Zea : Perangkat desa.

Tajir: Penjaga makam.

Zea : Penjaga makam?

Tajir: Ya, mereka pasti tahu.

Zea : Belum tentu. Kita nggak tahu berapa banyak orang yang meninggal setiap harinya, setiap bulannya, dan nama mereka pasti beda-beda. Menurutmu penjaga makam bakalan hafal?

Tajir: Em.. nggak ya? Lah kamu, perangkat desa?

Zea : Kalau ada warga yang meninggal kan mesti didata. Yang mendata siapa? Ya, aku nggak tahu pasti siapa, mungkin perangkat desa, Dinas Pencatatan Sipil atau apalah. Ya, kita cari tahu dulu.

Tajir: Lebih masuk akal sih.

Cut:

INT.: Kantor balai desa, pagi hari.

Zea : Pak Turah? Oh, saya lupa bapak kerja di sini.

Pak Turah: Zea dan Tajir kan? Wajar kalau lupa, kalian kan jarang ke sini. Kalau tidak ada kepentingan buat apa kemari.

Tajir: Heh heh, iya pak.

Pak Turah: Ini kalian mau ngurus apa?

Zea : Mau tanya pak tentang orang yang meninggal di desa.

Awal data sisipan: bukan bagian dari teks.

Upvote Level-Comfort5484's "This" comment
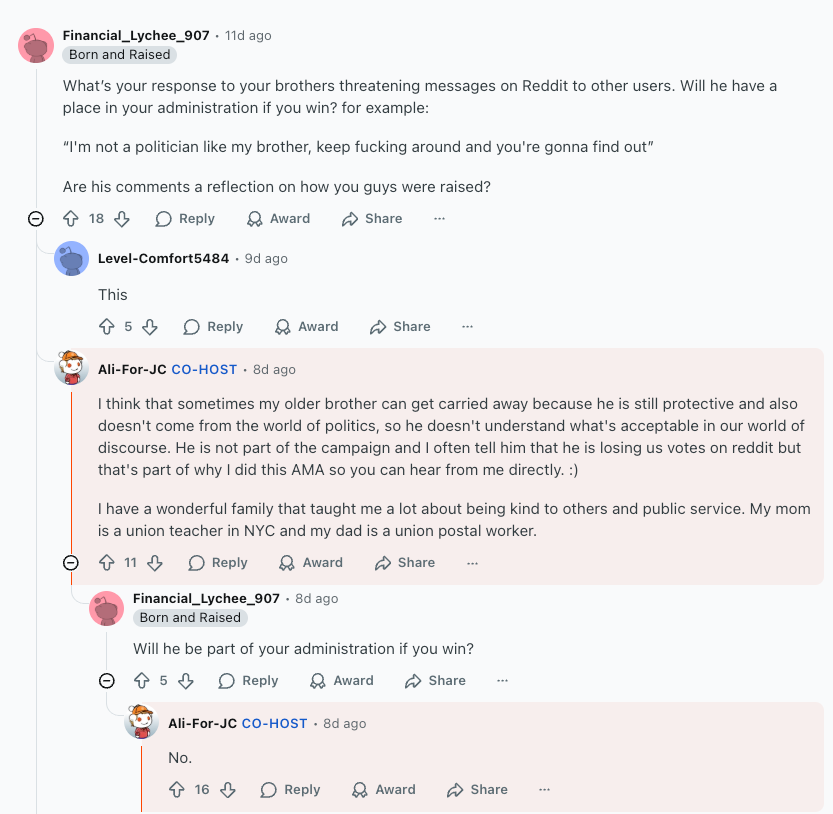The image size is (833, 814). pos(107,326)
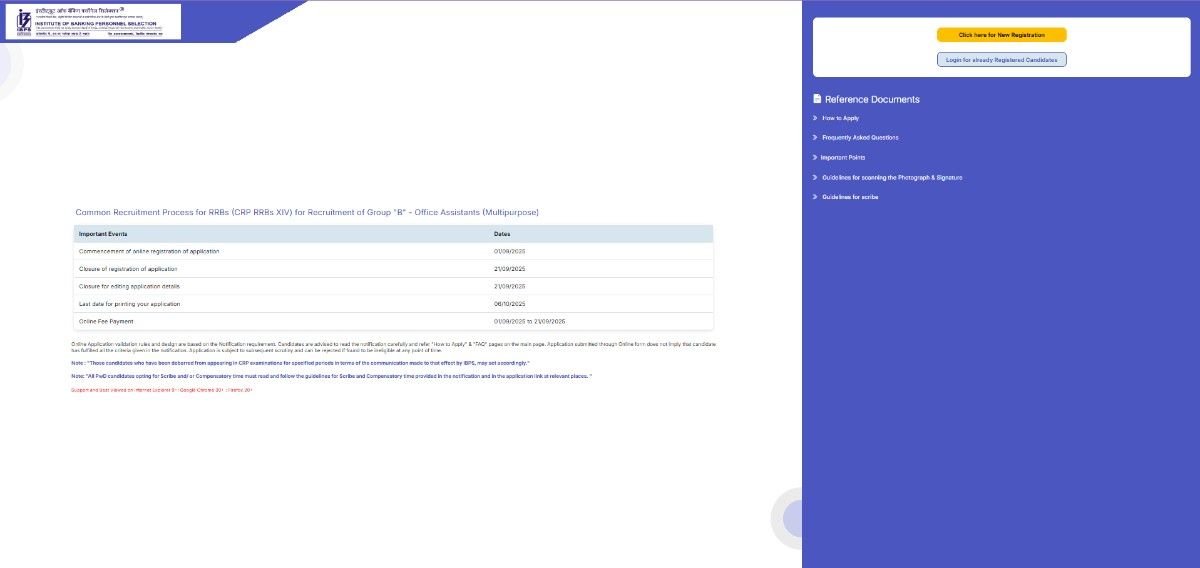Image resolution: width=1200 pixels, height=568 pixels.
Task: Click the chevron before Photograph & Signature guidelines
Action: (x=816, y=177)
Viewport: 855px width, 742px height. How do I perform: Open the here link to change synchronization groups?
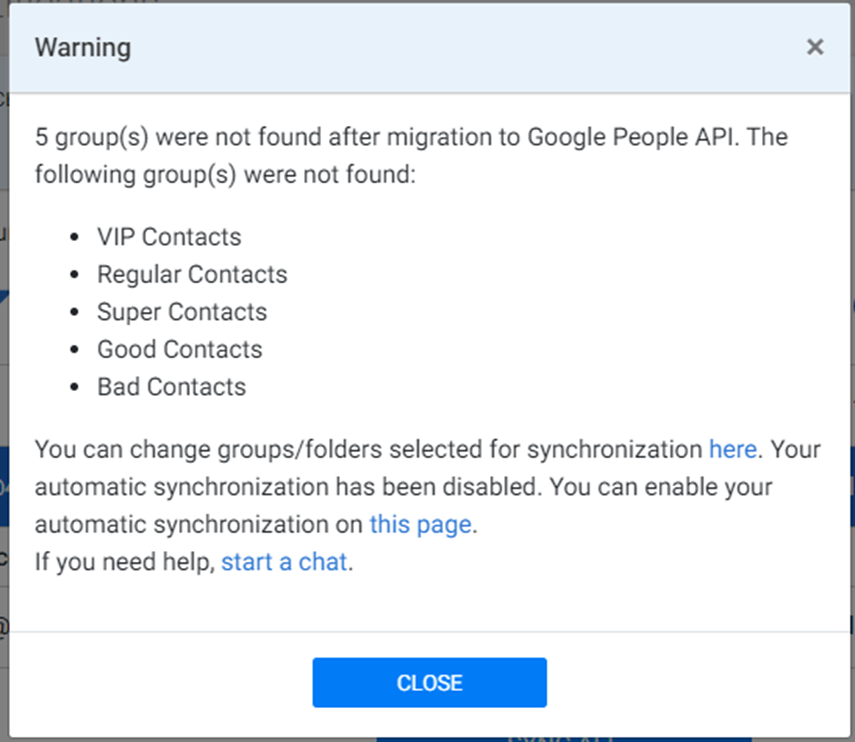[x=732, y=449]
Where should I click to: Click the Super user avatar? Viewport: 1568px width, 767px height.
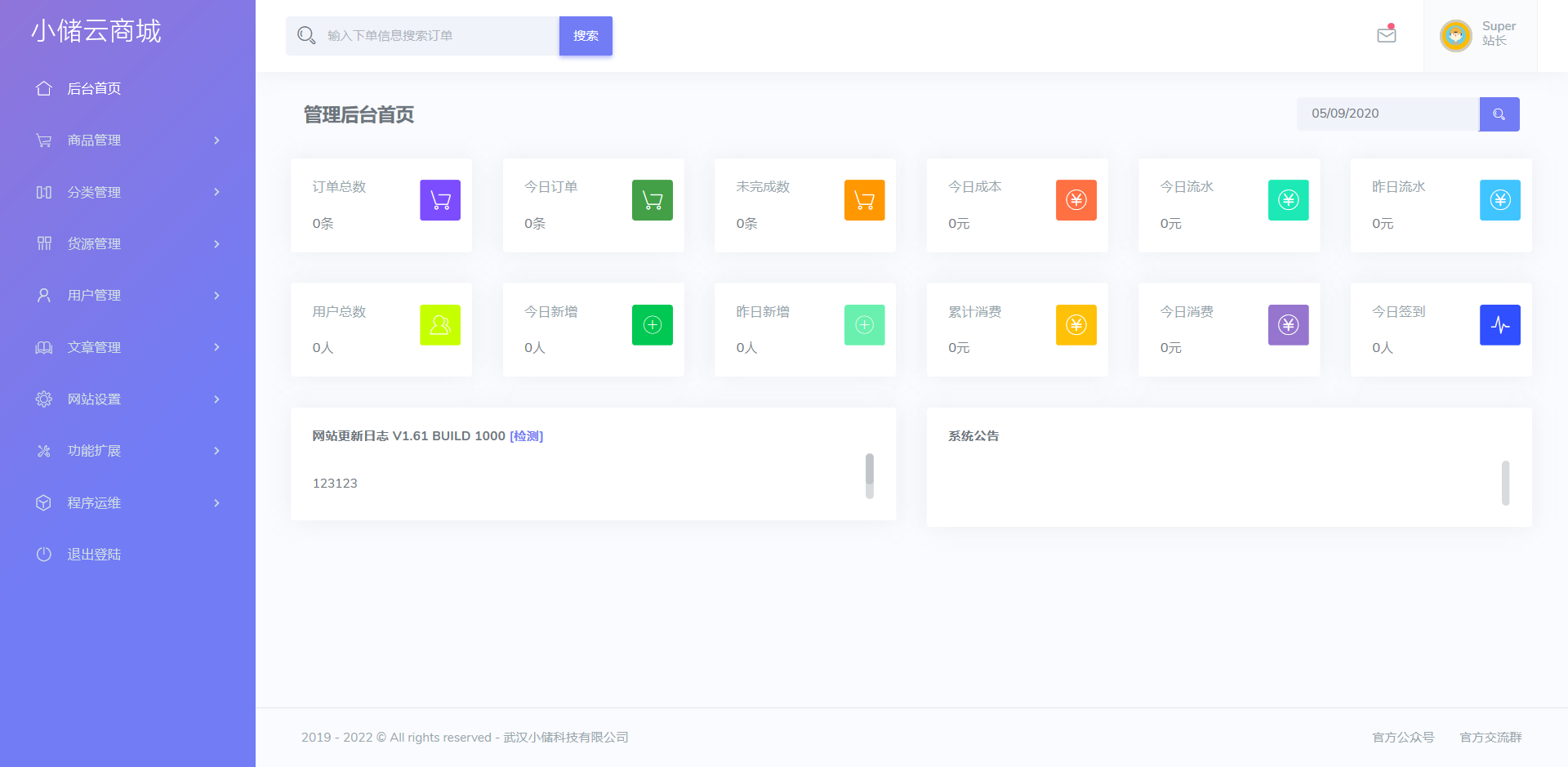[x=1455, y=36]
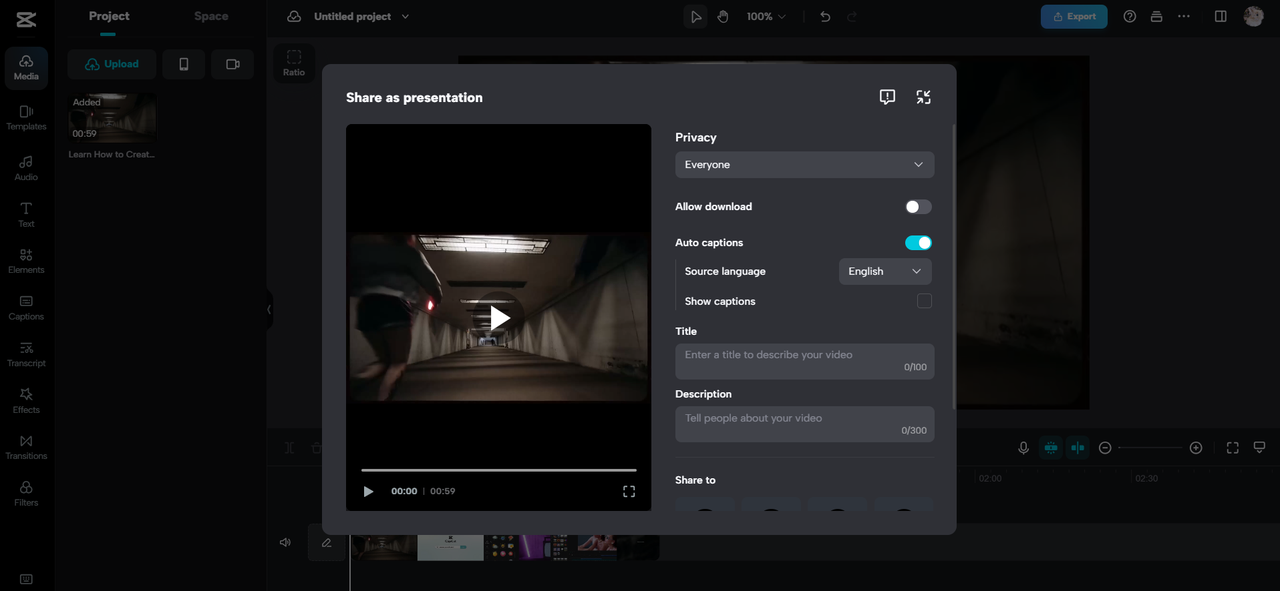Screen dimensions: 1280x591
Task: Click the video preview progress bar
Action: (498, 470)
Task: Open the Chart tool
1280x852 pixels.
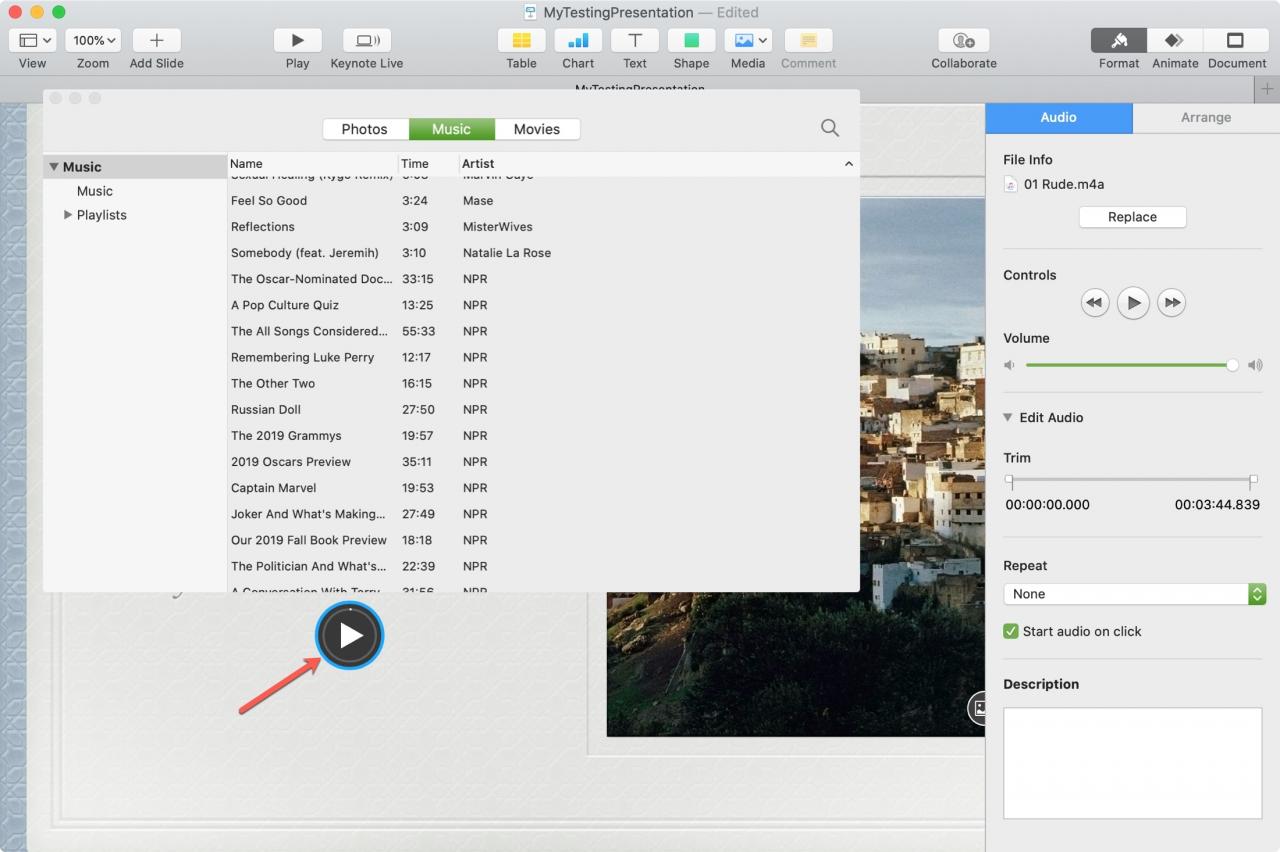Action: tap(578, 41)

Pak Turah: Kalau orang meninggal ya banyak, tiap bulan ada yang meninggal. Kalian carinya siapa? Bukan kenalan kalian?

Tajir: Bukan pak. Kami juga tidak kenal dengan cewek ini. Tetapi kami..(kebingungan).

Zea : Kami ada urusan sama dia. Sebelum meninggal kami pernah ketemu. Tapi tahu-tahu pas mau ketemu lagi, dia sudah meninggal.

Pak Turah: Kalau begitu kalian mau menemui keluarganya?

Zea : Iya pak.

Pak Turah: Kapan meninggalnya?

    Zea : Tiga hari yang lalu.

Pak turah: Wah, kalau begitu belum diinput. Saya cari catatan saya dulu.

Pak Turah membuka laci. Lalu mengambil buku dan membukanya.

Pak Turah: Perempuan kan ya?

Zea : Iya.

Pak Turah: Maksud kalian empat hari yang lalu?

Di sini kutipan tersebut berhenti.